Keep going back to Vim

Ever since I was introduced to vim nearly a decade ago when I got my first experience with Linux it has been an editor that I have kept coming back to.

I think it is the minimalist yet powerful features of vim that appeals to me.  There is so much to learn about it that you can spend years working with it and still be surprised by things that you didn’t know before.

The killer feature for vim is really it’s ubiquity and ability to use it through ssh sessions. Something that bigger IDEs just can’t do.

From time to time the pastures do look greener however and I stray to intelli-J or sublime text, or textmate. But eventually I get the urge to optimize my coding around the keyboard and I come back to the terminal and vim.

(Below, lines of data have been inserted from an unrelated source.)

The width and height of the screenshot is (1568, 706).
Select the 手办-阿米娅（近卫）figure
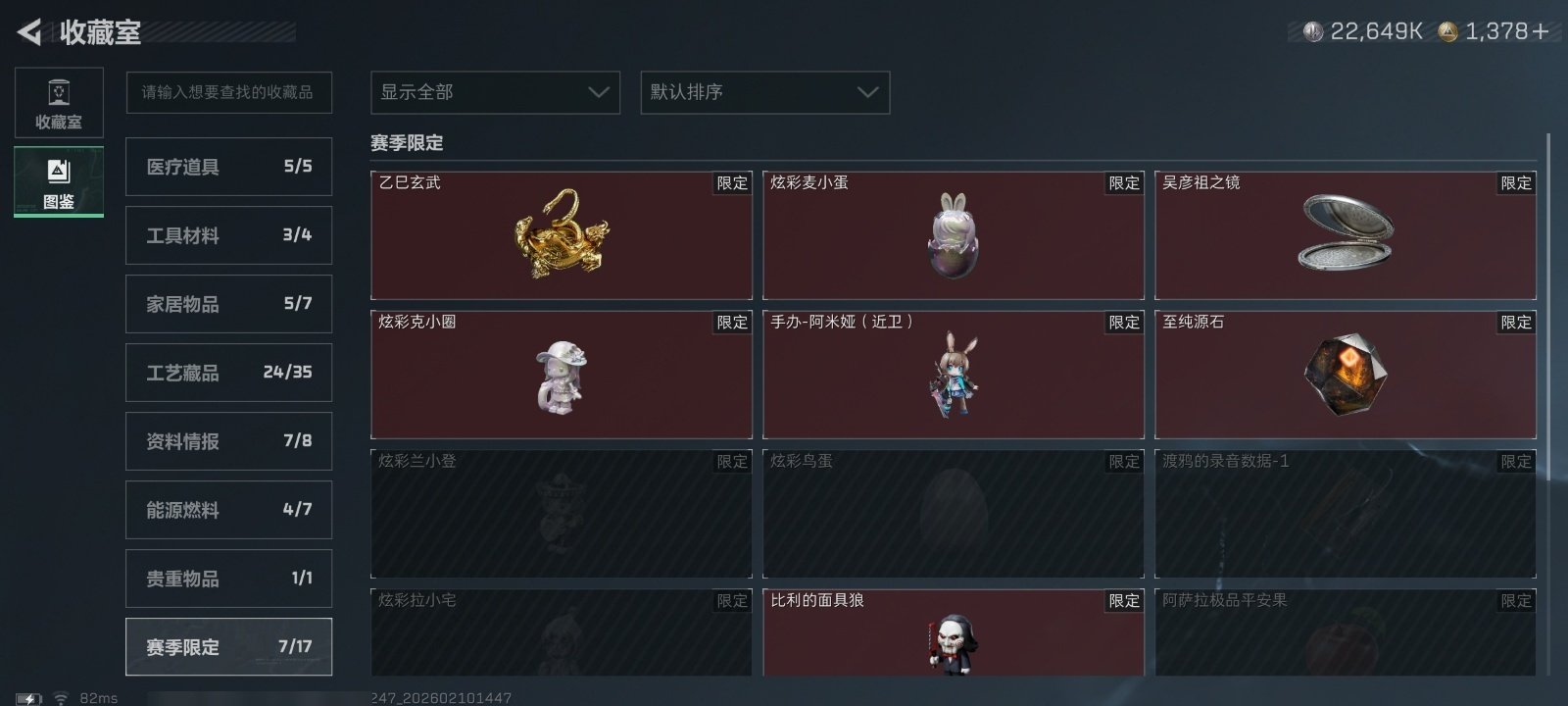coord(954,375)
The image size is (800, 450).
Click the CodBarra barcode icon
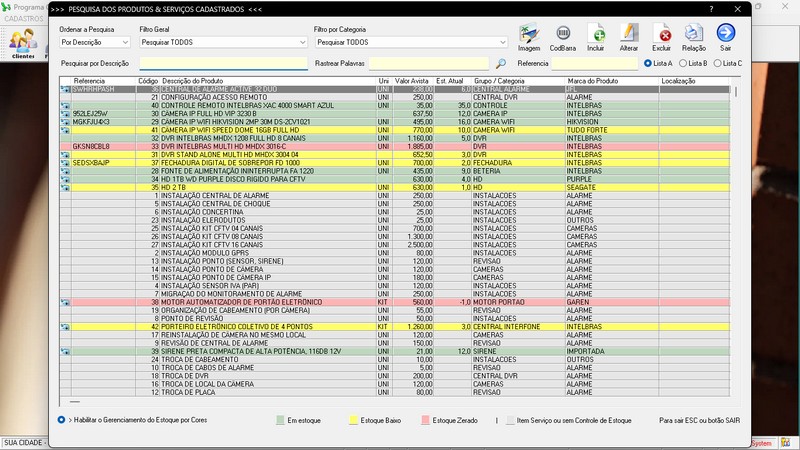(562, 37)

This past week I have been taking time every morning to learn and configure my terminal to be optimal for developing.  This time I’ve got a couple new tricks.

My goals have been:

  1. Scriptable environments that will work for Go, Rails, and Python web development – open editor, start server, launch services, tail logs – all in one step.
  2. Optimize my vim config to handle those languages
  3. Have these settings easily transferrable to my computers
  4. Learn a couple new tricks along the way

For #1, my solution has been tmux and the ruby gem tmuxinator.  Tmux provides a way to partition a terminal window with additional windows and panes. tmuxinator makes it easier to configure tmux sessions so that environments can be started quickly and easily. Tmux, for advanced usage even allows multiple people to connect to the same session and peer program.

Optimizing Vim is a lot of trial and error.  Thanks to github and people sharing their config files openly it’s easy to get introduced to the settings people all around the world use.  It can be fun to read through other programmers settings, try them out and see how they work for you.

Since all these settings are through simple text files they work well being managed through a git repository. You can find my config files on

Reading through other people’s config files has been interesting. It introduced me to tmuxinator, the silver searcher, fixed mouse support for me, finally got a NerdTree config that works, and gave me enough playing around time to memorize and tweak shortcuts.